Quicker access from Asia to the east coasts of the US and South America as well as to Western European markets have prompted canal plans in Central America. However, each plan it seems appears to have certain issues associated with it.
The much heralded widening of the Panama Canal may have hit a stumbling block as a dispute between the building consortium and canal authorities may delay expansion. At the heart of the matter is over $1.6bn in extra costs. According to Grupo Unidos por el Canal, the construction consortium consisting of Spain’s Sacyr, Impreglio of Italy, Belgium’s Jan de Nul and Constructora Urbana of Panama, the group ran into extra costs due to technical and geological problems, cement ingredients, weather conditions, as well as tax, labor and financial issues. As such, it threatens to suspend work within 21 days (January 20) if canal authorities do not pay for the extra costs. Meanwhile, the Panama Canal Authority said the contractor’s claims “have no legal standing and are not clear,” and are not reason enough to halt the project.
Even though work is about 70% complete, this current delay could stretch further past the anticipated completion date of June 2015 which according to various newspaper accounts is already nine months past the contractual date.
A $283m joint financing package to ensure work continues while a resolution is discussed has been proposed. Under the plan, the canal authority and the consortium would each put up $100m, while the canal would give the group an extension to repay $83m that was advanced to them. As of January 8, the consortium has not yet decided to accept this proposal.

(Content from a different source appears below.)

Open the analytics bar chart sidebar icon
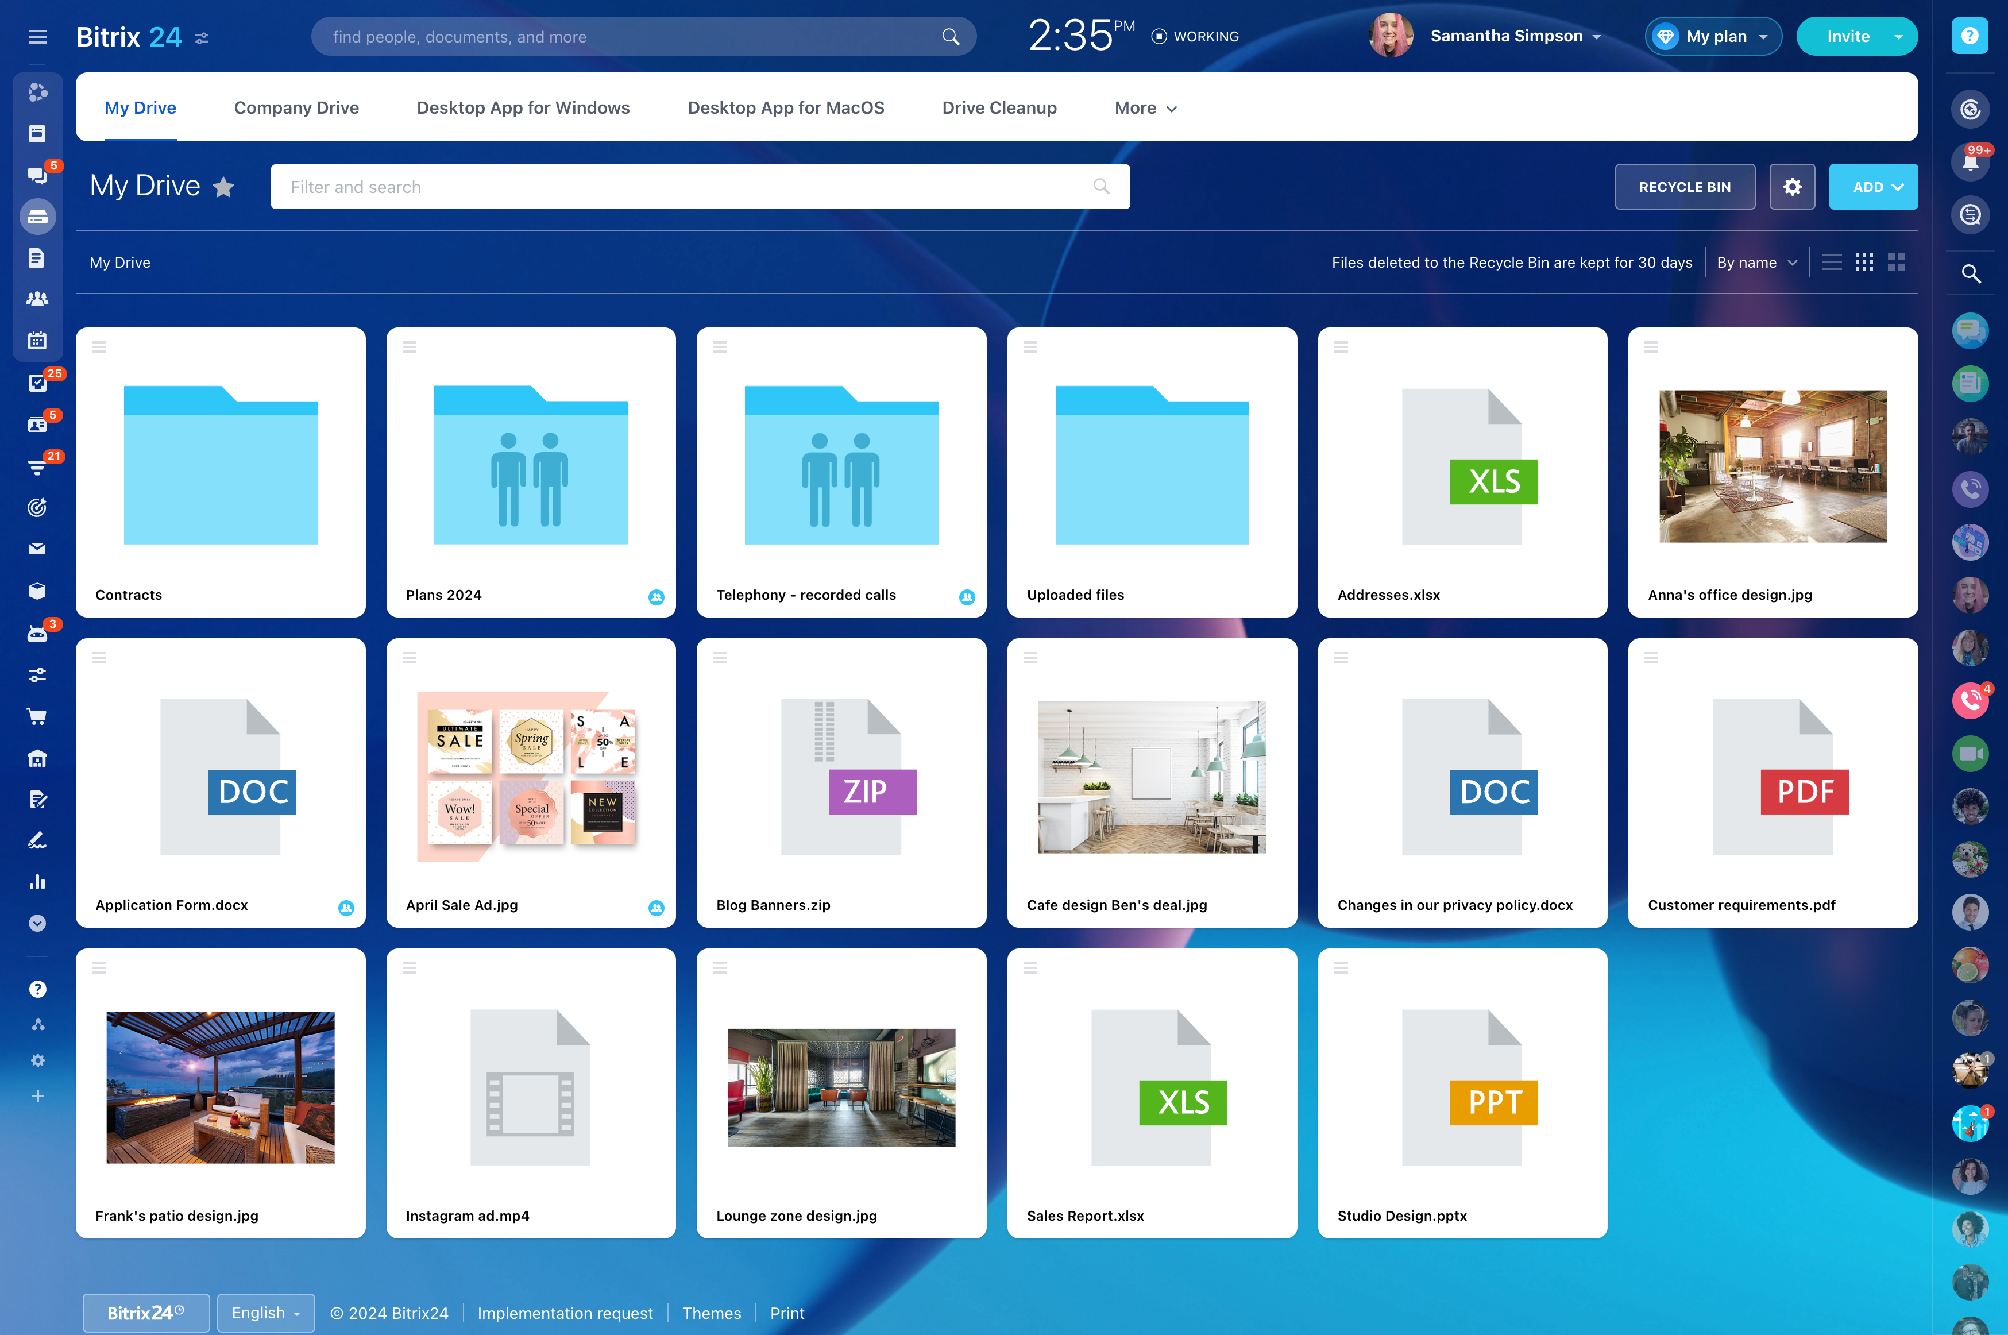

Another proposed canal in Central America is also making headlines. In June 2013 the Nicaraguan government approved granting Beijing-based telecommunications CEO Wang Jing a concession to build and operate a canal through the country. However, plans to build a canal in Nicaragua have already been delayed by a year because “the waterway’s path has yet to be defined” according to the country’s government.If this project does get underway in 2015, it could not only surpass the Panama Canal in size, but it could also result in a major shift in international trade. For shippers and ocean vessels alike, two competing canals could also mean more competitive rates and fees. However, the potential political consequences of the Chinese in the US’ “backyard” may prevent it from even reaching the ground-breaking stage.